Dopo 400 giorni trascorsi in una prigione egiziana, al suo rilascio un giornalista australiano diede voce alle sue emozioni contrastanti. Da un lato provava un profondo sollievo, dall’altro era molto preoccupato per gli altri amici che restavano in prigione. Dover lasciare gli altri giornalisti arrestati con lui era stato straziante, soprattutto perché non sapeva per quanto tempo ancora sarebbero rimasti lì.
Anche Mosè era in ansia, al pensiero di lasciare i suoi amici. Di fronte al pericolo di perdere i suoi fratelli e sorelle, dopo che la nazione aveva adorato il vitello d’oro mentre lui era sul Monte Sinai (Esodo 32:11-14), Mosè pregò Dio per loro. Amava così tanto il popolo da supplicare Dio e chiedere: “Perdona ora il loro peccato! Se no, ti prego, cancellami dal Tuo libro che hai scritto!” (v. 32).

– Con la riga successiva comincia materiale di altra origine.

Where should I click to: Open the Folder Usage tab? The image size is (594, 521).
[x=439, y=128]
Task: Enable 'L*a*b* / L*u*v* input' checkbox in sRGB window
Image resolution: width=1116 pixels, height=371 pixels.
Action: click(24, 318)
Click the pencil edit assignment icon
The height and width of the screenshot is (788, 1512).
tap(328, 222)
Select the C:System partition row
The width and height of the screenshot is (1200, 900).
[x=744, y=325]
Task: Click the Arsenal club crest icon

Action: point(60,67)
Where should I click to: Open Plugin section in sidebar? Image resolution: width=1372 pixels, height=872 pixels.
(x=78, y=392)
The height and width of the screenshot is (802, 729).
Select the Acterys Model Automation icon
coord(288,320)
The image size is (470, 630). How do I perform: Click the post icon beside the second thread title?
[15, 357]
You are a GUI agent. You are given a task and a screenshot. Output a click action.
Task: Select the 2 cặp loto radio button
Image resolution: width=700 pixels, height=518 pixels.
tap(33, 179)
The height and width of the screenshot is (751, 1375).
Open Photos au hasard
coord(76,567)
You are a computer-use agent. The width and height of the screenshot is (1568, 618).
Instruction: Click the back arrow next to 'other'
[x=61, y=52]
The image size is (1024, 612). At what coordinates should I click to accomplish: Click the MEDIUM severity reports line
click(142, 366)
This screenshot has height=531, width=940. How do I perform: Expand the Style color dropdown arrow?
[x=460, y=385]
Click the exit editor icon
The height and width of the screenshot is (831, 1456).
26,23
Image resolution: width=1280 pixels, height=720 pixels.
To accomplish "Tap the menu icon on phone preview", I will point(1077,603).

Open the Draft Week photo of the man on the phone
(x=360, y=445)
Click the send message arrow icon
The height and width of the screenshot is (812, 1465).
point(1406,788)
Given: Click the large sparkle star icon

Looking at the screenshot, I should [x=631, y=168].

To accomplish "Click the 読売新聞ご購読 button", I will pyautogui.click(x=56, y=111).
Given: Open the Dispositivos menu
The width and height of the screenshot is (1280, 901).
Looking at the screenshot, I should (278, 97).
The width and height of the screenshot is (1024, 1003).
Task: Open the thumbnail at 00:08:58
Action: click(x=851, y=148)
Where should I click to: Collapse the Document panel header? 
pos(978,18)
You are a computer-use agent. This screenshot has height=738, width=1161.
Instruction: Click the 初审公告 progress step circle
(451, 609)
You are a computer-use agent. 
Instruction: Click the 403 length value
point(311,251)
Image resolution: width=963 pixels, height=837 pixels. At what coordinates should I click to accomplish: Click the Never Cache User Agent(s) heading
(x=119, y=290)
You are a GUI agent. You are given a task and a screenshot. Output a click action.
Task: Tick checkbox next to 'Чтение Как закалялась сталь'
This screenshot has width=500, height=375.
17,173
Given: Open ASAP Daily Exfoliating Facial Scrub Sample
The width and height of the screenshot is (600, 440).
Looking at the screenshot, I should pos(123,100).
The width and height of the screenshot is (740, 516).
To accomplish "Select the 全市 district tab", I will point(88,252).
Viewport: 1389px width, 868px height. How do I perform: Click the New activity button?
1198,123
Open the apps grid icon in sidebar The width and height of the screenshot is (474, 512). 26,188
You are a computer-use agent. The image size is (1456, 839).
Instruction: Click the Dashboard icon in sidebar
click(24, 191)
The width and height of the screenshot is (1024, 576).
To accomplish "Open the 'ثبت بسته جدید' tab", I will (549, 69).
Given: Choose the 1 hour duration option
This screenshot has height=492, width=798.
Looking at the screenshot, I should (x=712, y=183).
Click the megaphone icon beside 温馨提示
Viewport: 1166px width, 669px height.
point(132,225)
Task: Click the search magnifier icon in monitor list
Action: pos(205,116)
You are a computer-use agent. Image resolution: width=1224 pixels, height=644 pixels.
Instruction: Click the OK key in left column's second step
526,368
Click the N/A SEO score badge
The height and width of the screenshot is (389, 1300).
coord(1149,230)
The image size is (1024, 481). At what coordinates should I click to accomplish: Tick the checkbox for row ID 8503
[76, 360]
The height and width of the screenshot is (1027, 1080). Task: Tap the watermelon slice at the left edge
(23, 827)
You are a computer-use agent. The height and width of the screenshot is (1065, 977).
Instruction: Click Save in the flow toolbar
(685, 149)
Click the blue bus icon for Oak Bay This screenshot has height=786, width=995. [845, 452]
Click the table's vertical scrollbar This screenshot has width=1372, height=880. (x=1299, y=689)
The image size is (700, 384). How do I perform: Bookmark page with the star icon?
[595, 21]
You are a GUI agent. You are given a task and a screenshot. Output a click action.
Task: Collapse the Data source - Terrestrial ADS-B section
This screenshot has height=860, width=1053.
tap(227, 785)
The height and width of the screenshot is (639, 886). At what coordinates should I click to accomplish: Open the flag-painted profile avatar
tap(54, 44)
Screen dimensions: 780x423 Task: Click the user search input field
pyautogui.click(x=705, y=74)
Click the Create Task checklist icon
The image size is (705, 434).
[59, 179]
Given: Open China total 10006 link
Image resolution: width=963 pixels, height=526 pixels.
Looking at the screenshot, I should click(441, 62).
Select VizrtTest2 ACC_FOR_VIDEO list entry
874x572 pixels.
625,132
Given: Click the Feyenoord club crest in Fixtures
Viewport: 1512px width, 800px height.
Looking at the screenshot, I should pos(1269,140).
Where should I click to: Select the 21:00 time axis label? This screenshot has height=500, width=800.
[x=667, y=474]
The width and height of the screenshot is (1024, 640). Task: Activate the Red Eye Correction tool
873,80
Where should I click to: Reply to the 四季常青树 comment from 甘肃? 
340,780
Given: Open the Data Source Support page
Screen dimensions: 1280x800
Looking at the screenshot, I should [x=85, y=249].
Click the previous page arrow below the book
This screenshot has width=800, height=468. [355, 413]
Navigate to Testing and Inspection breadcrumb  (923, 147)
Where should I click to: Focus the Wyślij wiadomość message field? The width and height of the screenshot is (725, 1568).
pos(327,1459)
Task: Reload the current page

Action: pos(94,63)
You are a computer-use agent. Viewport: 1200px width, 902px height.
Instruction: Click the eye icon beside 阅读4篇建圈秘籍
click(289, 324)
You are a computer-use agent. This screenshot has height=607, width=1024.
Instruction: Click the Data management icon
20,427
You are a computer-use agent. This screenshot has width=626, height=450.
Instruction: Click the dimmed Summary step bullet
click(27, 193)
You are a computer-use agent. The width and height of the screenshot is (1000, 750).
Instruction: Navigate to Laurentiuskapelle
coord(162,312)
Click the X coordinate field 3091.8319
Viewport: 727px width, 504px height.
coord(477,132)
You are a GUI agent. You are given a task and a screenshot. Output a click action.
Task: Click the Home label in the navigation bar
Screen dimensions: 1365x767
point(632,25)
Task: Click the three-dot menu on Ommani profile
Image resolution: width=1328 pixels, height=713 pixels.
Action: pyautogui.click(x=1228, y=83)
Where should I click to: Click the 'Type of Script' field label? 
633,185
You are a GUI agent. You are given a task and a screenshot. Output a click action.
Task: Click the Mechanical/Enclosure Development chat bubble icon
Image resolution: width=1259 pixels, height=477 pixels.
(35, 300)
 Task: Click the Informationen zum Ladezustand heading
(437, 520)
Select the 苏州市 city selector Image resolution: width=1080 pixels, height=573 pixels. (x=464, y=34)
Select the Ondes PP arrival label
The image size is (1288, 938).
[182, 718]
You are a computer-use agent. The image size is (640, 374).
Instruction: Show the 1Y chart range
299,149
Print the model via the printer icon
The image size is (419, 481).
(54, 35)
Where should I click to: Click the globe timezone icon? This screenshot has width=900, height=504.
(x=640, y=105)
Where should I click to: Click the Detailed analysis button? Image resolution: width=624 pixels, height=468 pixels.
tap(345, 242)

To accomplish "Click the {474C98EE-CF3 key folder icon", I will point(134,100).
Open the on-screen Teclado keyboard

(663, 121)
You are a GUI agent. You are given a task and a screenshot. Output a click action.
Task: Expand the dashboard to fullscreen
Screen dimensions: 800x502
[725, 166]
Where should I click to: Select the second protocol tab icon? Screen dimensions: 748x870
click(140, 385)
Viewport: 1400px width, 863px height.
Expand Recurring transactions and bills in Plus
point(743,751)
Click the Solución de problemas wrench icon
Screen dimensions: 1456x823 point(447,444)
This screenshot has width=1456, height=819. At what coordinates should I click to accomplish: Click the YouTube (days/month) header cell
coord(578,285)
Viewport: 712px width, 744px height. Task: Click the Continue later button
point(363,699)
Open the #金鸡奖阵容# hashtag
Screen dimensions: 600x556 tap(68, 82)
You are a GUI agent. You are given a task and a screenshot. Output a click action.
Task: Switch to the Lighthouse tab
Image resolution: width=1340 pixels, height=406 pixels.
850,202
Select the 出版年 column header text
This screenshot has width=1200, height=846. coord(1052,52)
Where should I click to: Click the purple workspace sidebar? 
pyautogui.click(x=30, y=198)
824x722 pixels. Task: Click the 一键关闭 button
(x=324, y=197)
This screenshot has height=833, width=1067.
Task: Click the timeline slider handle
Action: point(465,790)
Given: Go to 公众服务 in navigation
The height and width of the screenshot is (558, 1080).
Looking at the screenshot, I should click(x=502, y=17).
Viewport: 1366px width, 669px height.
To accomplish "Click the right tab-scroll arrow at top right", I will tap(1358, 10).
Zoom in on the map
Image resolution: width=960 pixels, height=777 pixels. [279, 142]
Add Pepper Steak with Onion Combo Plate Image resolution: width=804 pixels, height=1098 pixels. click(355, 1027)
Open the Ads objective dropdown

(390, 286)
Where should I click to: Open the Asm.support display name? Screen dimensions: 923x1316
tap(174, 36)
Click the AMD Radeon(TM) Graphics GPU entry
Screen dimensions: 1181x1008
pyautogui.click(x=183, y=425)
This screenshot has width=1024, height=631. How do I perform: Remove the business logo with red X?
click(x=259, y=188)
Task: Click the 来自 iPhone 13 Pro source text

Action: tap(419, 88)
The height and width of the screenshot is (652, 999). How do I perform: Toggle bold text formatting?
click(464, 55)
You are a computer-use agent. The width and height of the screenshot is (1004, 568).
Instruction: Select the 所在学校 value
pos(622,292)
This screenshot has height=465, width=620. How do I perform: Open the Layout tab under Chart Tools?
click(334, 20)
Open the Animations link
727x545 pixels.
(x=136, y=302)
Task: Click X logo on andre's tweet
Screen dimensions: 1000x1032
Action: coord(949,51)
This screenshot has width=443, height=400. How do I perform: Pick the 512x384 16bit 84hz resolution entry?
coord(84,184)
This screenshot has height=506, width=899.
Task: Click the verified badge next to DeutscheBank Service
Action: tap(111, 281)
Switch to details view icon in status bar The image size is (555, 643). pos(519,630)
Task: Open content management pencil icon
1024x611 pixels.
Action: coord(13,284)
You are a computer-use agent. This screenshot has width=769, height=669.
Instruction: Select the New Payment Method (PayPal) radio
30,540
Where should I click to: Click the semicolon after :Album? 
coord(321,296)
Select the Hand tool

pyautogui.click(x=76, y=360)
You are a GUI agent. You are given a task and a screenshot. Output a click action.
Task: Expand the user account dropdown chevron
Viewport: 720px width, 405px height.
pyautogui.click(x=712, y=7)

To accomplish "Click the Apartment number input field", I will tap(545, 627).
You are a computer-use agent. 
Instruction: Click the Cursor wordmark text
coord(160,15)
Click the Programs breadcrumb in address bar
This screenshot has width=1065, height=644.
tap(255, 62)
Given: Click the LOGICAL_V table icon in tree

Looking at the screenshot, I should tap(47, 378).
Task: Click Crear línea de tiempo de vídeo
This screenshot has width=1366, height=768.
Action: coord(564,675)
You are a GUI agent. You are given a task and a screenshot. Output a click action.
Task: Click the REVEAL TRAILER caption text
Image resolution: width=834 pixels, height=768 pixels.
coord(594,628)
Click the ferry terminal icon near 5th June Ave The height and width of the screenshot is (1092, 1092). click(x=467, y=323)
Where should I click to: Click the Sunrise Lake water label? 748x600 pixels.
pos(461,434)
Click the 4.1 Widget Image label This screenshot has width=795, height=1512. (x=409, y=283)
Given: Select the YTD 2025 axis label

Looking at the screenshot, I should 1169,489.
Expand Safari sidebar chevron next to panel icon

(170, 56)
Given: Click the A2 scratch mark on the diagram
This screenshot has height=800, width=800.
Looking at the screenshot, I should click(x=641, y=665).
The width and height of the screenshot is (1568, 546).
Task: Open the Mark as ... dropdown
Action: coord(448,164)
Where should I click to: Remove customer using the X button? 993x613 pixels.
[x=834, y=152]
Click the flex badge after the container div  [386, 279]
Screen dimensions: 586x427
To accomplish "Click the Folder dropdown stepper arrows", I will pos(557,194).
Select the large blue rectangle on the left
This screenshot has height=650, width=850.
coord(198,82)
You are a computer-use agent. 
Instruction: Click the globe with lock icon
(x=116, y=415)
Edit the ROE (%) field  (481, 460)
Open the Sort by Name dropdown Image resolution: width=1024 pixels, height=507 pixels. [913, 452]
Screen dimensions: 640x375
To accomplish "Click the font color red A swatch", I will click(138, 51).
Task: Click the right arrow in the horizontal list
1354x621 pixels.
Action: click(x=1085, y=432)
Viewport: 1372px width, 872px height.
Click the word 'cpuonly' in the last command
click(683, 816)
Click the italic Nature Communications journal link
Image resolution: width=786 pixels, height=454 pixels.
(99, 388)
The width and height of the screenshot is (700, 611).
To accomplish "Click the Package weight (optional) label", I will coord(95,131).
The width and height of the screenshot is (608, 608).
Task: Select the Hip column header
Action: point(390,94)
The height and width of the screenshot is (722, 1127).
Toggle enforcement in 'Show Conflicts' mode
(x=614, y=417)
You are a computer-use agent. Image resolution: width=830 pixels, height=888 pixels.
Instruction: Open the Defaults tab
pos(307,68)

L’apostolo Paolo, più avanti, espresse una preoccupazione simile per la sua famiglia, i suoi amici e il suo popolo. Soffrendo per la loro incredulità in Gesù, Paolo arrivò a dire che sarebbe stato disposto a rinunciare al suo rapporto con Cristo, se questo avesse salvato i suoi fratelli e sorelle (Rom 9:3).
Guardando indietro, vediamo che sia Mosè che Paolo rispecchiarono il cuore di Cristo. Eppure, l’amore che loro potevano solo provare, il sacrificio che potevano offrire, Gesù lo ha reso completo—ed eterno.